Journalist: In New York. Ik zag het laatste nummer ... Prachtig tijdschrift. Ah, hoeveel mensen zijn er ongeveer er in de beweging?

Prabhupāda: Ik heb iets meer dan honderd discipelen die strikt mijn regulerende principes volgen.

Journalist: Honderd.

Prabhupāda: Ja. In verschillende vestigingen. Ik heb zo'n dertien vestigingen. Een aantal discipelen werken in Londen.

Journalist: In Londen?

Prabhupāda: Ja, ze doen het heel goed. Het zijn allemaal echtparen. Ik heb hun getrouwd. Ja. Ik heb hun getrouwd. Het zijn jonge jongens, allemaal onder de dertig. Mijn oudste discipel is 28. Anders 25, 24. Hoogstens 30. En net zo de meisjes, je hebt dit meisje gezien. Snap je. Dus ik maak ze gelukkig in het huwelijksleven.
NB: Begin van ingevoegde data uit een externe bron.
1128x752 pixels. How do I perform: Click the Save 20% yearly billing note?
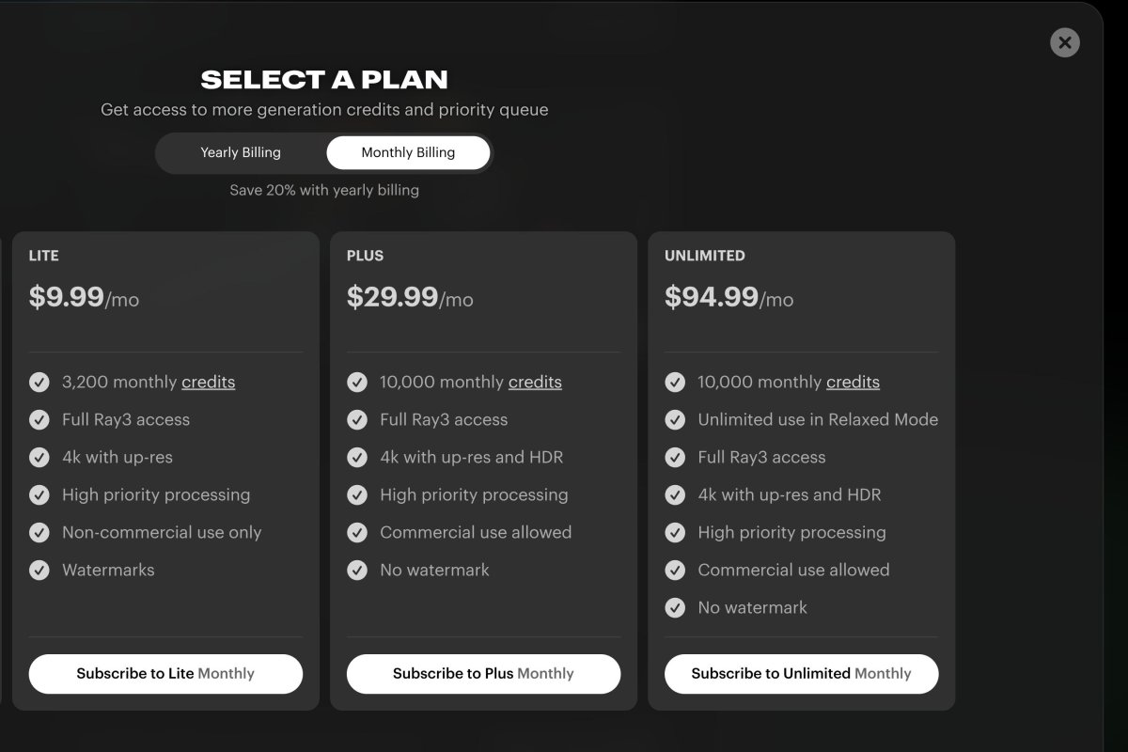coord(324,190)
Hun mentaliteit is ... Ze zijn niet op zoek naar het zogenaamde trotse leven. Ze kunnen heel eenvoudig leven met weinig lichamelijke benodigdheden, maar heel verheven denken in Kṛṣṇa-bewustzijn. Dus ik ben erg hoopvol dat zelfs als ik sterf ... Want ik ben een oude man, 73 jaar oud. Ik kan op elk moment sterven. Maar ik ben er nu zeker van dat mijn beweging door zal gaan. Deze jongens zullen het dragen. Dat mijn missie op die manier succesvol is. Ik kwam hier met dit idee dat deze Kṛṣṇa-bewustzijnsbeweging vanuit Amerika gestart moet worden. Want alles dat door Amerika geaccepteerd wordt volgen de mensen omdat Amerika beschouwd wordt als ... Amerika is werkelijk geen arm land. Dus kunnen ze het heel gemakkelijk begrijpen, ze kunnen het opnemen. En er zijn veel verwarde jongeren.